In stabilizing and tracking system of opto-electronic platform, a stabilizing control loop must be designed firstly because of various external disturbances. The stabilizing loop is the base of the high-precision tracking and the design of stabilizing loop affects the whole tracking system's performance directly. The control problems about the stabilizing loop of the airborne opto-electronic platform are discussed in this dissertation.Firstly the development of the opto-electronic platform in home and abroad was summarized. The facts that affect the stabilizing of the line-of-sight(LOS) and the stabilizing methods in common use at the present time were analyzed.

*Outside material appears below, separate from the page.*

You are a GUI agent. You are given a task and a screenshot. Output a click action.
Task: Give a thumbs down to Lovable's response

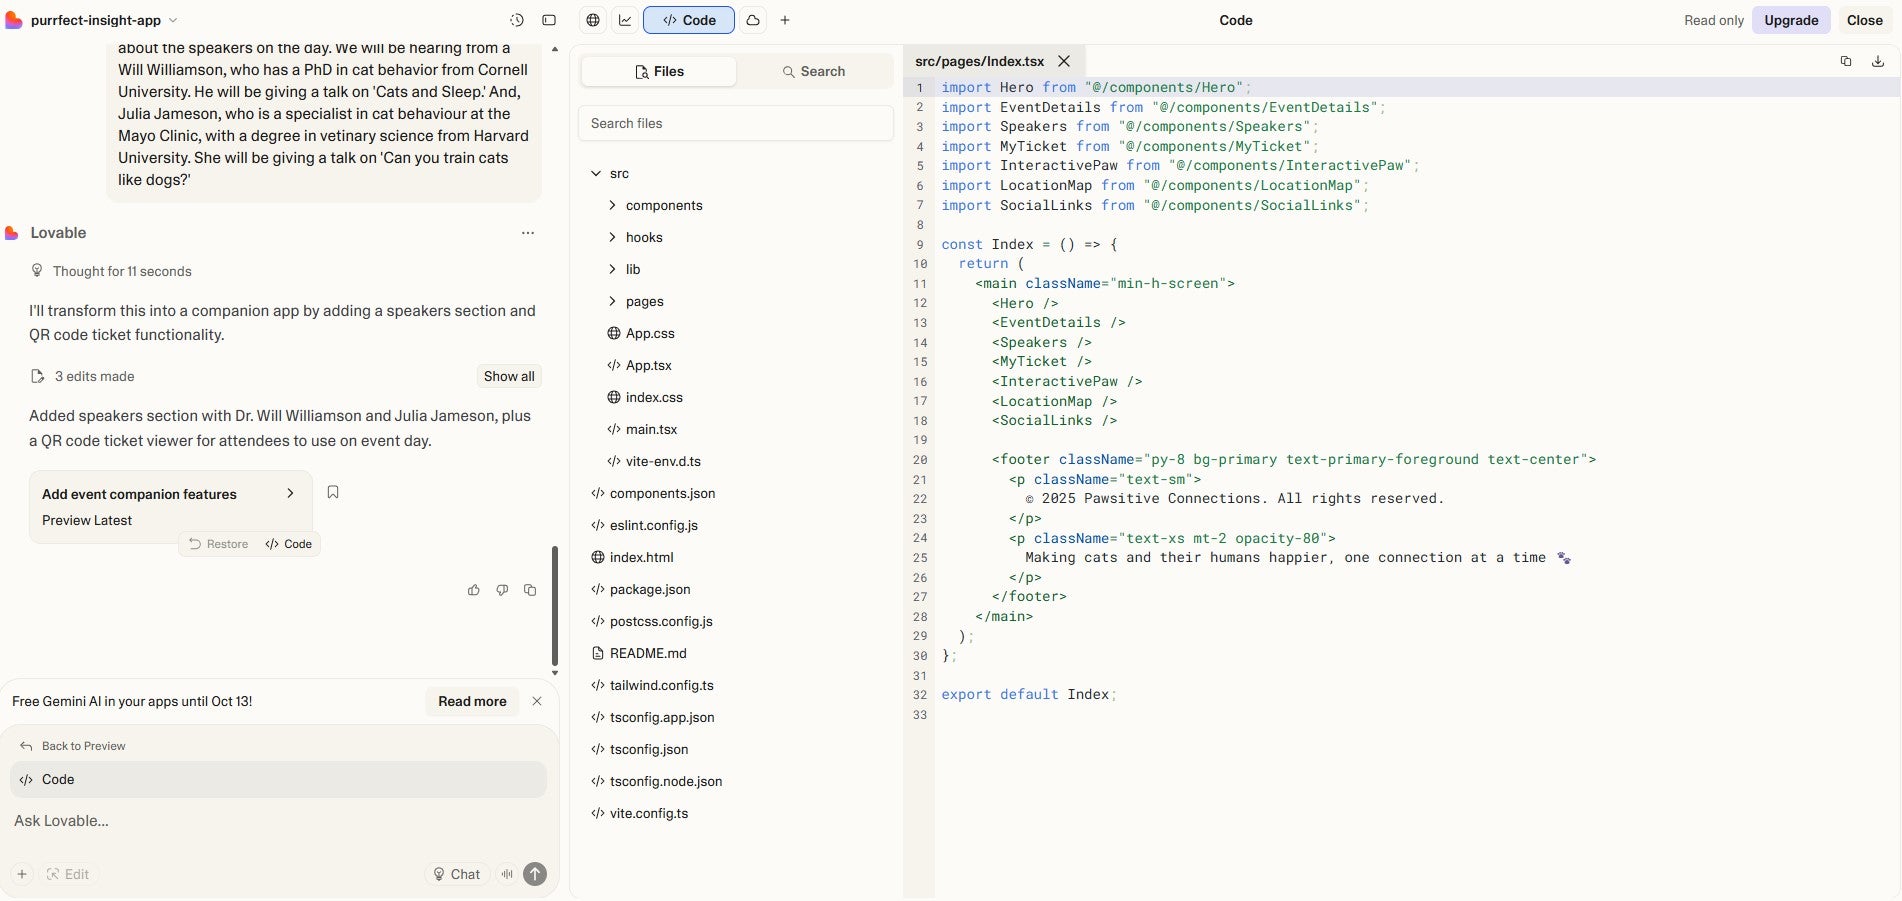pos(502,591)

And then the performance of the stabilization precision we want came out.In accordance with practical requirement, this system applys a platform with four frame but two stabilizing axes, adopts whole stabilizing method,and use direct current moment motor as a driver and fiber optic gyroscope(FOG) as the angle velocity sensor. The mathematics models of the motor and FOG were founded through experment measures and were predigested to analyze and design the controller expediently. The principal of how movement of airplane can be isolated by a two-axis platform is analyzed theoretically. Requirements of stabilization of LOS to servo system are put forward which provide the basis of theory for designing servo system.From the defination of the index of servo toughness, the approach of how to improve the stabilization precision is pointed out through some analysis. The controller in stabilizing loop was designed according to the requirement of the stabilizing accuracy with the frequence field responsing method. Also, there were the results of the simulation shown in figures.The effect of the noise of the FOG to the system ouput was analyzed from two sides of low and high frequence, and effective steps to suppress the noise of FOG were pointed out.The Popov's hyperstability theory was applied to design a model reference adaptive controller(MRAC) in allusion to the problem of model uncertainty which results from the variable load. And the robustness and the anti-jamming of the system were analyzed through the simulation.